** Start of Source extract **

During the conversation with Barbara, the tattoo story came up. The frustration with my own client potentially fucking up my case with a face tattoo one week prior to jury selection had waned and had taken on a comedic yarn of its own. After I recounted it with Barbara as some kind of comic relief (deep down, Barbara knows her son is 90% unlikely to ever get sober, which will mean that his life will be primarily lived in custody), she started discussing, on a "granular" level, the tattoo itself. At that point I remembered that I had gotten a chance to get within a foot or so of it on Friday afternoon as I was representing Billy in court. I had noticed how intricate the ink was, as if from the provenance of some kind of Asian aesthetic symbol with very intricate lines. So, I interrupted to tell Barbara how attractive it actually is, and then asked her if it was prison issue. She told me, "no, Paul," that Billy had it done freeworld (on bond). "It's the initial of his son's first name. The letter A."

** End of Source extract **

◆ Task description ◆
Resume the account of the client's face tattoo, beginning right after its final sentence.

** Start of Raw data **

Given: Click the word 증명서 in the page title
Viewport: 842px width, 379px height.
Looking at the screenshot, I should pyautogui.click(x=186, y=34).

** End of Raw data **

◆ Response to the exercise ◆
Now to the point of the story. As it turns out, Billy got the tattoo, not as a "fuck you" to the Third Judicial District of Tennessee, as I immediately concluded one week prior to trial, and not even as the primary, otherwise noble way of honoring his son, but to cancel two institutionally inked teardrops, from an earlier time. I had totally forgotten that Billy had a double teardrop emerging from his left eye. I've seen so many of these that they just don't affect me anymore. And now that I recall it, and further recall telling Billy that he would need to consult with my associate, Maybelline, on the morning of trial for a proper redactyl, the ephipany is revealed: Billy had decided to cover the tear drops (with their mostly faux-deadly criptique message to other inmates), with, well, something simply better. And he created a duality of purpose by using the opportunity to literally overwrite his shortcomings, and thus pay a little more attention to his son, who is being raised in the elsewhere by someone else. As it turned out, there was much, much more to the story of the pretrial face tattoo. I'm so heartened that I had the time to just listen to it.
Today is the vernal equinox. Symbolic of rebirth, sobriety. To you, Billy Jack Hurley (pseudonym), I utter the word, "Godspeed." Billy. You're going to need it. And here's to the letter, A, and the little boy who inspired it, whomever and wherever he may be.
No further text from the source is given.